* _Verifique sua compreensão_:
1. Resuma em duas frases o trecho sobre a reforma da Previdência.
2. Edite o trecho sobre a reforma da Previdência desde "Para os servidores" até "enviada ao Senado.", inclusive, substituindo "deputados" por "parlamentares da Câmara".
3. Traduza para o inglês esta frase do trecho sobre a reforma da Previdência: "Para os servidores públicos, existe uma regra única: o sistema de pontos, que soma o tempo de contribuição e idade mínima, conforme explicado no primeiro tópico."

* _Trecho_:

Regras de transição para a “nova Previdência”
Com o fim da aposentadoria por tempo de serviço – restando apenas aquela por idade –, haverá um período com regras de transição. Serão três possibilidades, cabendo aos trabalhadores escolher a mais vantajosa:
1) Sistema de pontos: soma do tempo de contribuição + idade. “Em 2019, caso a proposta seja aprovada, homens precisarão de 96 pontos; as mulheres, de 86. Em 2033, ao fim da transição, os homens precisarão de 105 pontos, e as mulheres de 100. Mas é preciso respeitar a contribuição mínima de 35 anos para eles e 30 para elas”, diz Domeneghetti.
2) Idade mínima: começa aos 56 anos (mulheres) e 61 anos (homens). “A cada ano, a idade subiria seis meses, até atingir 62 anos (mulheres), em 2031, e 65 anos (homens), em 2027. O tempo mínimo de contribuição continuaria em 30 anos (mulheres) e 35 anos (homens)”, afirma Khatib.
3) Tempo de contribuição e pedágio: método de cálculo específico para quem está a dois anos de pedir o benefício. “Permite a aposentadoria com 30 anos de contribuição (mulheres) ou 35 anos (homens), desde que se pague um pedágio de 50% sobre o tempo que falta para se aposentar”, explica Khatib.
Para os servidores públicos, existe uma regra única: o sistema de pontos, que soma o tempo de contribuição e idade mínima, conforme explicado no primeiro tópico. Além dos fatores que valem para todos – como a idade mínima e tempo mínimo de contribuição –, servidores também deverão ter 20 anos de tempo mínimo no serviço público e 5 anos no cargo.
Quais são os próximos passos da reforma da Previdência?
Apesar da ambição de que a reforma da Previdência seja aprovada ainda em 2019, ela ainda precisará passar por longo percurso. O primeiro deles é a análise pela Comissão de Constituição e Justiça e de Cidadania (CCJ) e Comissão Especial – a proposta já se encontra nessa fase desde o dia 20 de fevereiro, quando a proposta foi entregue.
Passada essa fase, a PEC irá a plenário e precisará do apoio mínimo de três quintos dos deputados (308 dos 513) para ser aprovada e enviada ao Senado.

* _Material fornecido_:

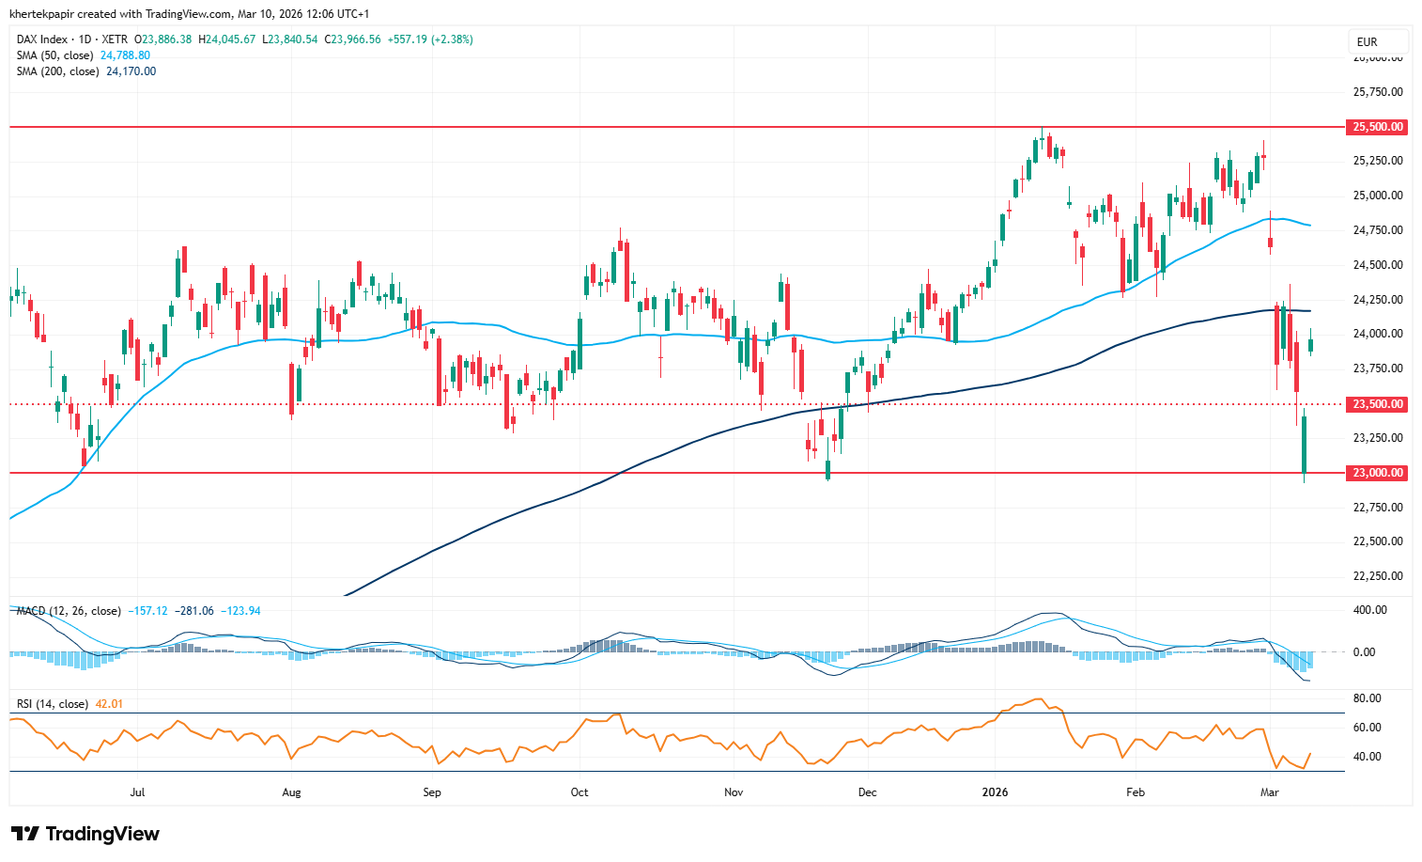Screen dimensions: 1422x862
Task: Click the 1D interval in chart title
Action: tap(85, 39)
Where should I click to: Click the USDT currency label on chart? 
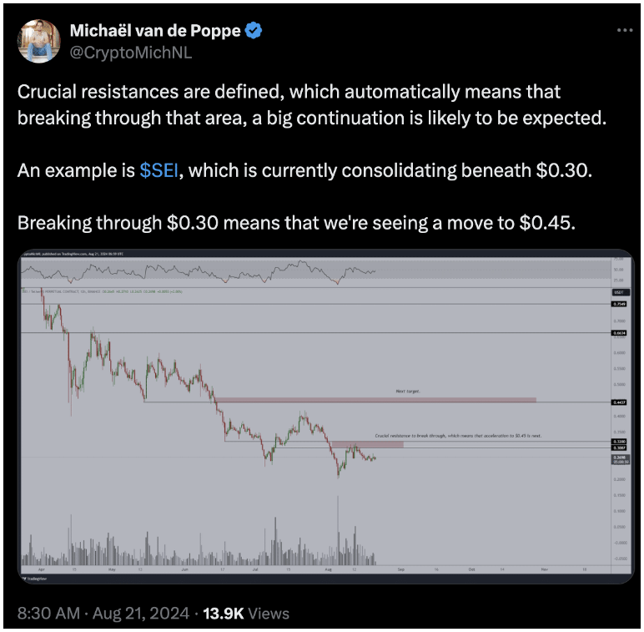pos(620,292)
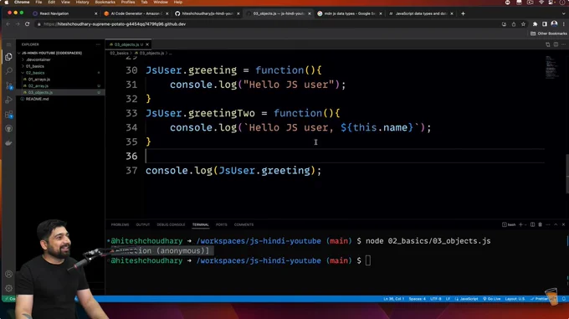Switch to the PROBLEMS panel tab
Viewport: 569px width, 319px height.
120,224
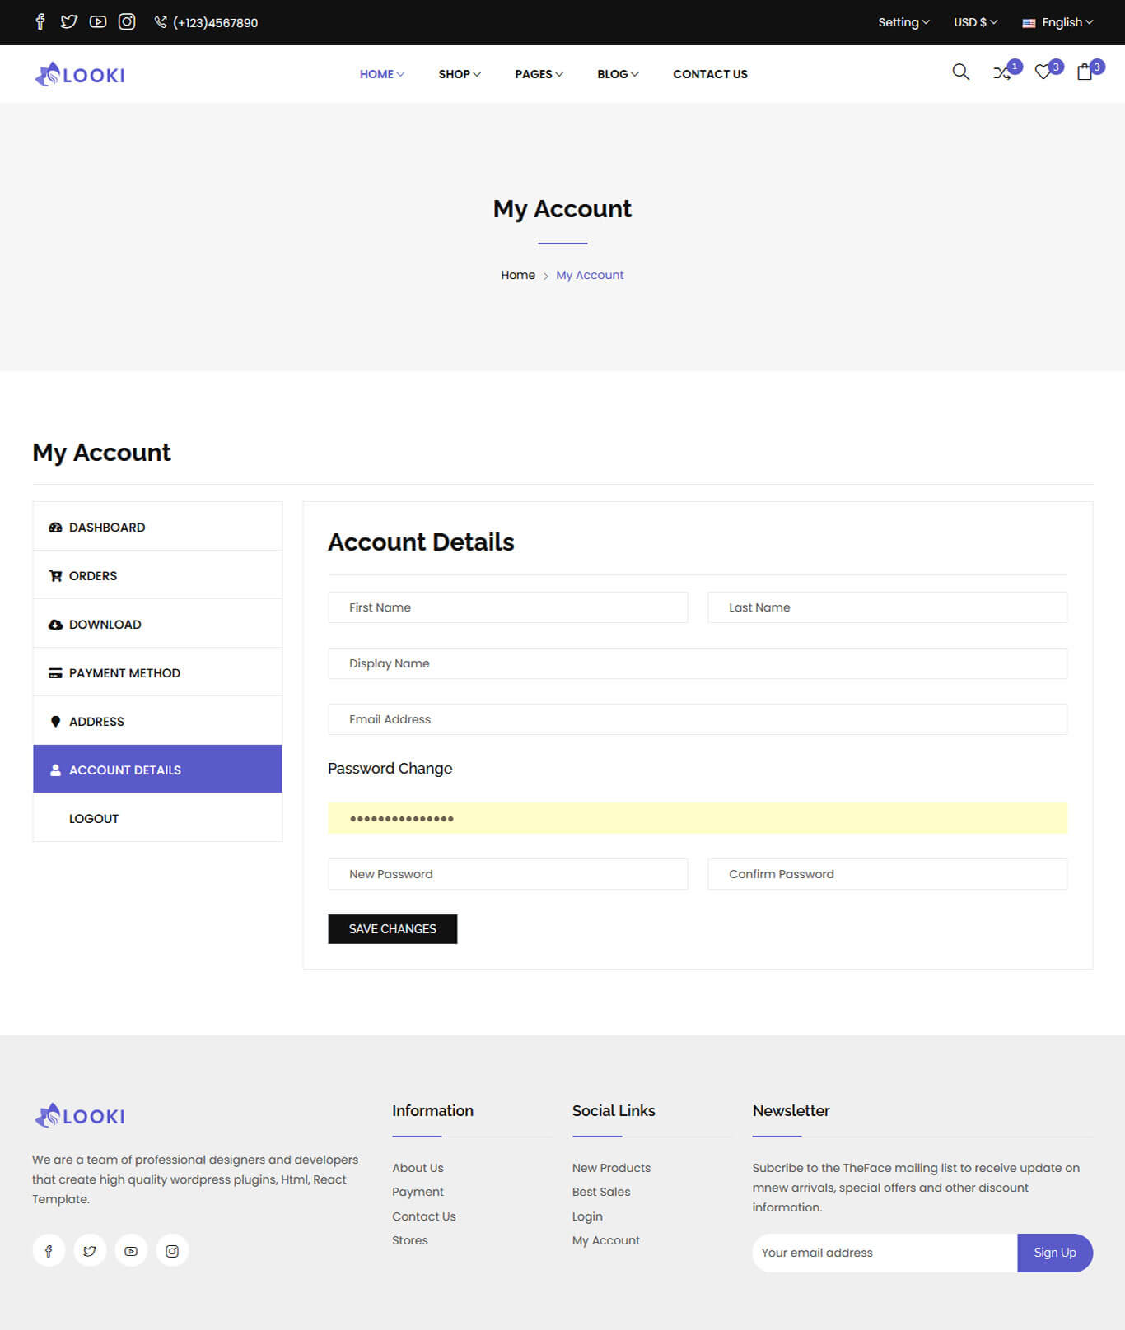Open the wishlist heart icon

(1043, 72)
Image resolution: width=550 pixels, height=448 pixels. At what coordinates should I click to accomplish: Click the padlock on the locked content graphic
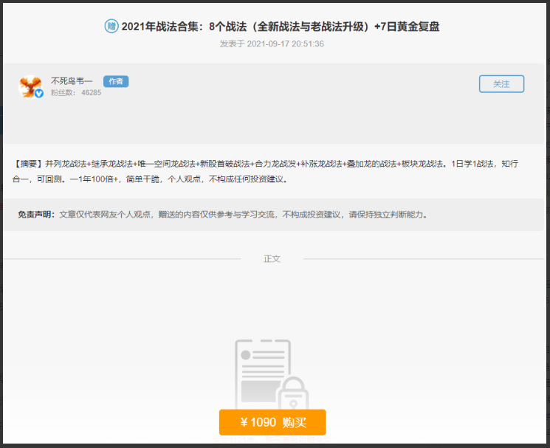coord(293,395)
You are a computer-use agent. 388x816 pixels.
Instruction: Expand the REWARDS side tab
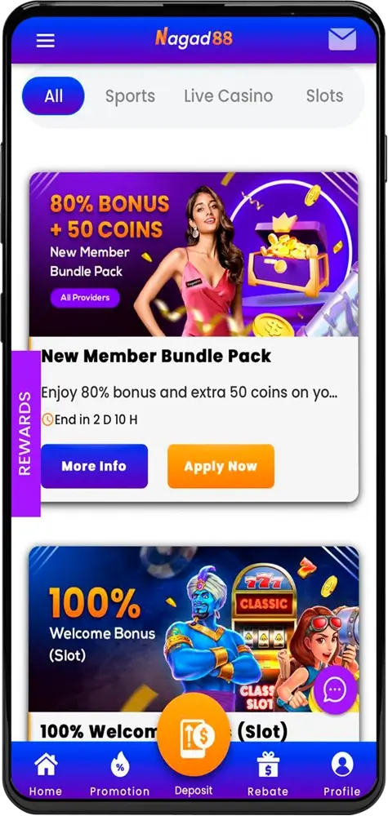pyautogui.click(x=25, y=433)
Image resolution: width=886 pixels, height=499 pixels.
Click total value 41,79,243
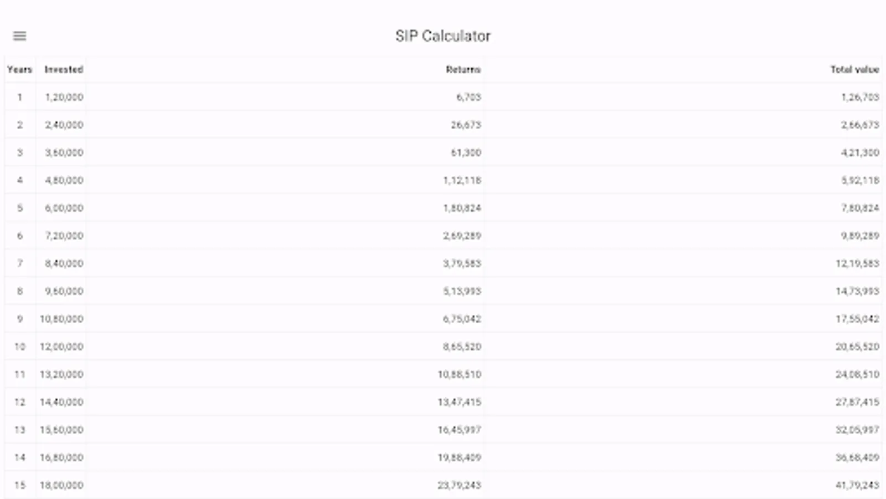coord(857,485)
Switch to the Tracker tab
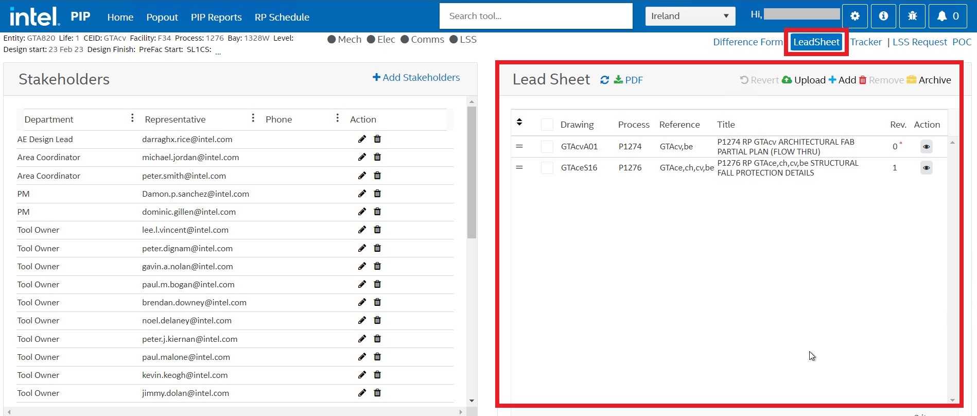The image size is (977, 416). (865, 42)
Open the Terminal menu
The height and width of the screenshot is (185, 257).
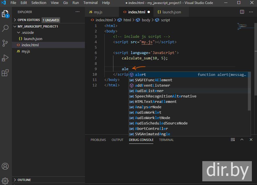point(90,3)
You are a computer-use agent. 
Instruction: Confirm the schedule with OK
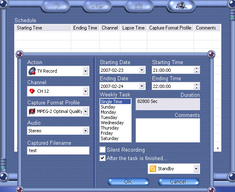(x=128, y=182)
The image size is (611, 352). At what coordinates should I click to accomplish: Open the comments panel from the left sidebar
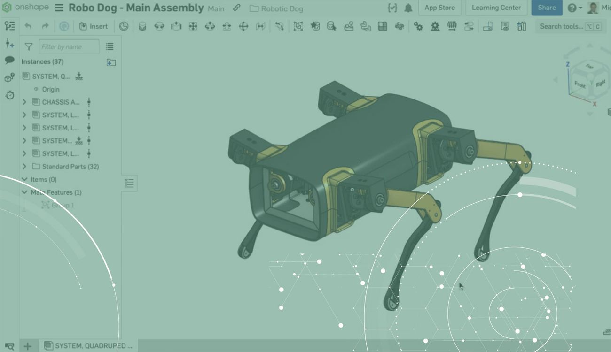(8, 60)
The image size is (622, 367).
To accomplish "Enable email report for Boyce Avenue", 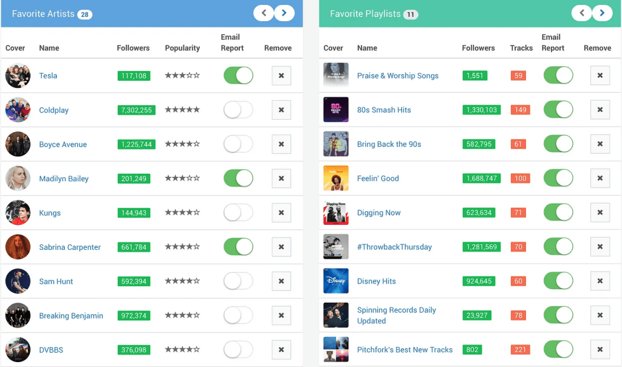I will click(x=238, y=144).

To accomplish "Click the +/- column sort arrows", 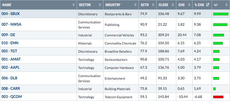I will 227,5.
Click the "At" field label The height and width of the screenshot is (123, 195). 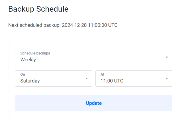tap(102, 74)
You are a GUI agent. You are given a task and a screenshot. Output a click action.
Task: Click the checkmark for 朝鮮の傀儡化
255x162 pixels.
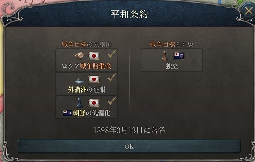coord(112,101)
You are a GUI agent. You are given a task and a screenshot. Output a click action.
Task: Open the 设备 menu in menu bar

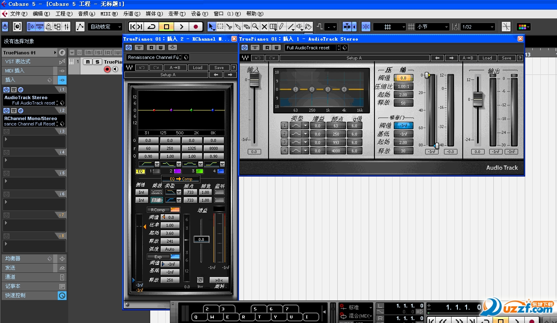coord(198,14)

* _Tarefas resolvidas_:
1. Com o fim da aposentadoria por tempo de serviço, haverá três regras de transição (sistema de pontos, idade mínima e tempo de contribuição com pedágio), e os servidores públicos terão uma regra única, o sistema de pontos. A proposta está em análise na CCJ e na Comissão Especial desde 20 de fevereiro e depois precisará do apoio de três quintos dos deputados em plenário para ser enviada ao Senado.

2.
Para os servidores públicos, existe uma regra única: o sistema de pontos, que soma o tempo de contribuição e idade mínima, conforme explicado no primeiro tópico. Além dos fatores que valem para todos – como a idade mínima e tempo mínimo de contribuição –, servidores também deverão ter 20 anos de tempo mínimo no serviço público e 5 anos no cargo.
Quais são os próximos passos da reforma da Previdência?
Apesar da ambição de que a reforma da Previdência seja aprovada ainda em 2019, ela ainda precisará passar por longo percurso. O primeiro deles é a análise pela Comissão de Constituição e Justiça e de Cidadania (CCJ) e Comissão Especial – a proposta já se encontra nessa fase desde o dia 20 de fevereiro, quando a proposta foi entregue.
Passada essa fase, a PEC irá a plenário e precisará do apoio mínimo de três quintos dos parlamentares da Câmara (308 dos 513) para ser aprovada e enviada ao Senado.

3. For public servants, there is a single rule: the points system, which adds together contribution time and minimum age, as explained in the first topic.